Exercise
Could you write out, word for word, the entries below that fall between the line containing "Find the location of a particular element. The" and the line containing "x-tick-label: 5x10-4 is", including both of those lines? Leave out the pictures.

======== Data for this task

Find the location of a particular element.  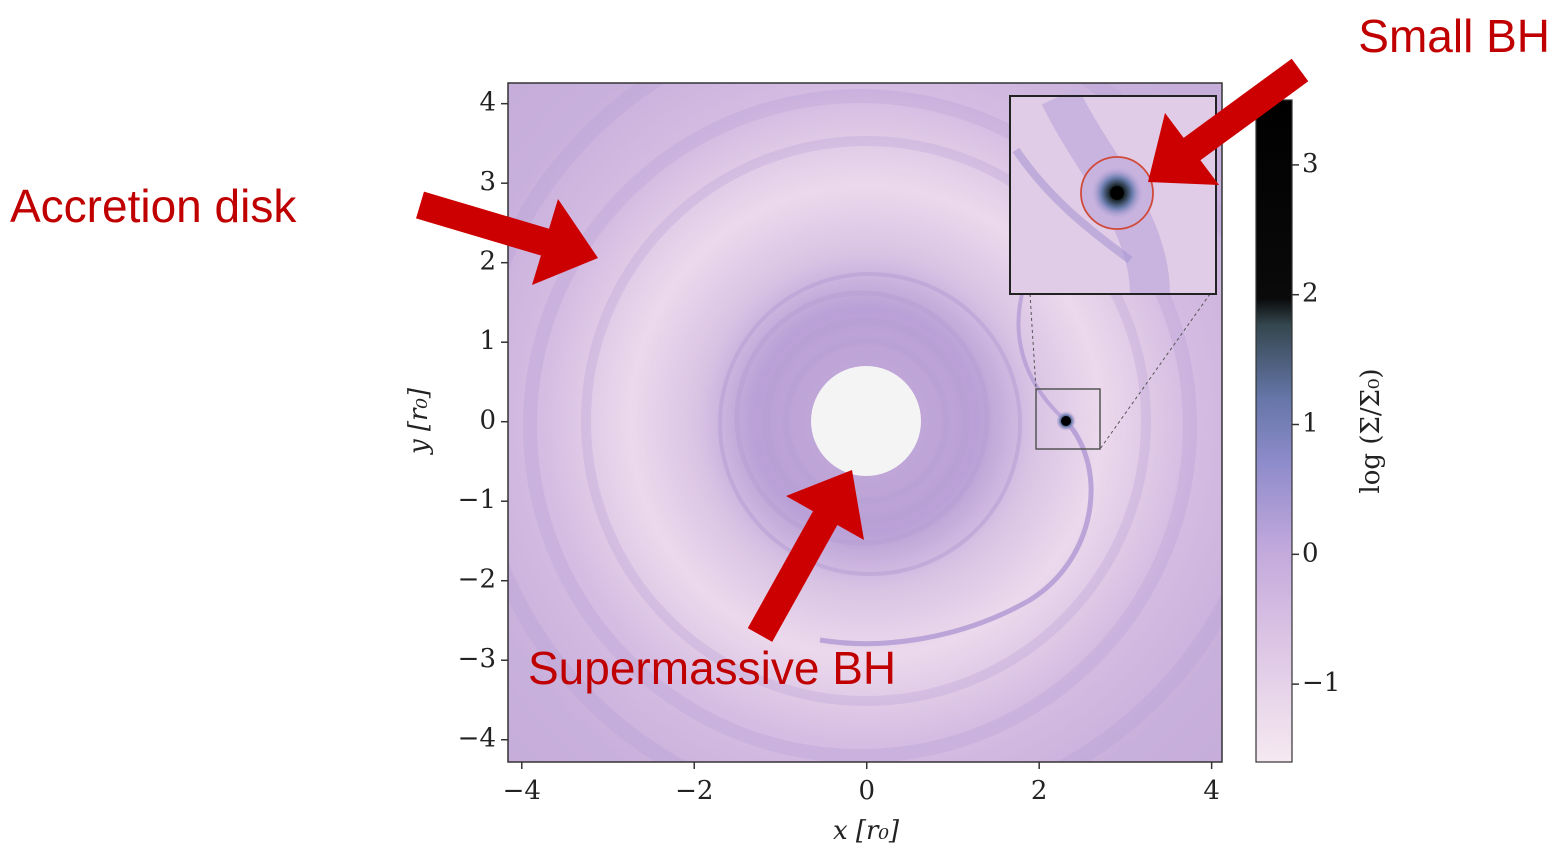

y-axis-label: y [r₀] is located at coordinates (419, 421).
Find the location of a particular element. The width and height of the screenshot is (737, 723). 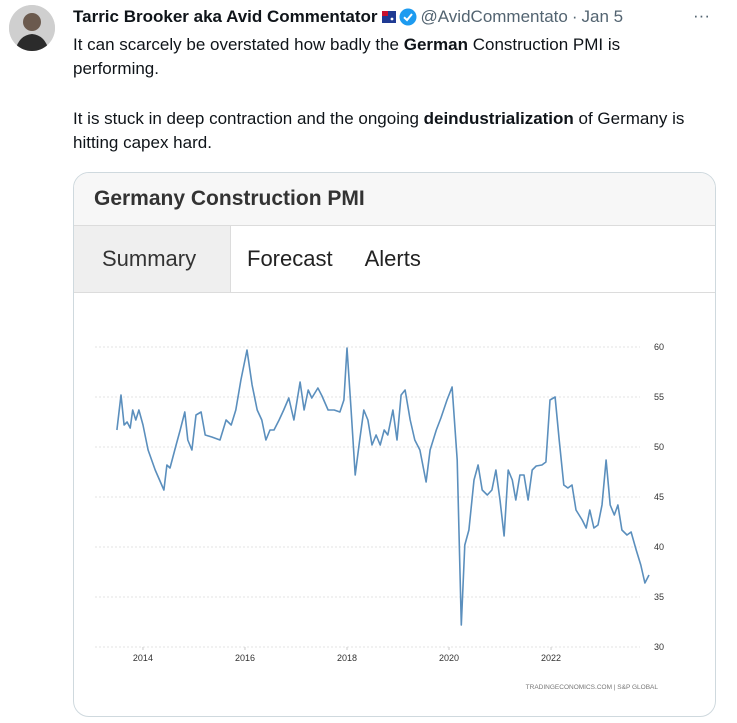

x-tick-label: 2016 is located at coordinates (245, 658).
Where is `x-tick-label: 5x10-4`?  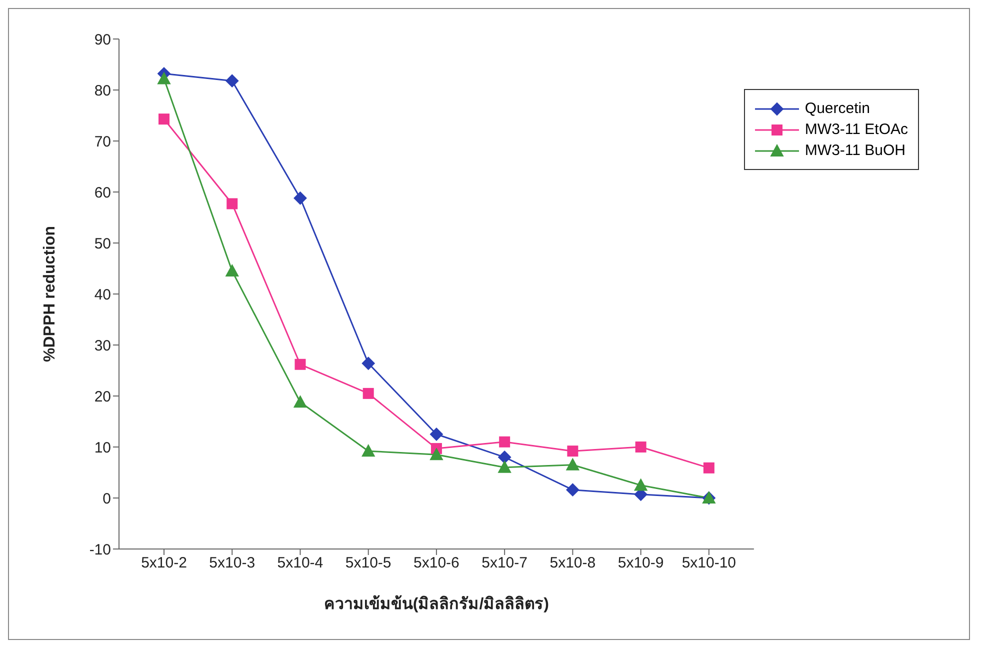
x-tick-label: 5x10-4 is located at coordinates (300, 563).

================
======== Data for this task

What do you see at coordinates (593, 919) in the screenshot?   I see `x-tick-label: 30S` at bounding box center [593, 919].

================

Task solution
Find the location of a particular element. The width and height of the screenshot is (737, 723). 

x-tick-label: 2016 is located at coordinates (245, 658).
Where is `x-tick-label: 5x10-4`?  
x-tick-label: 5x10-4 is located at coordinates (300, 563).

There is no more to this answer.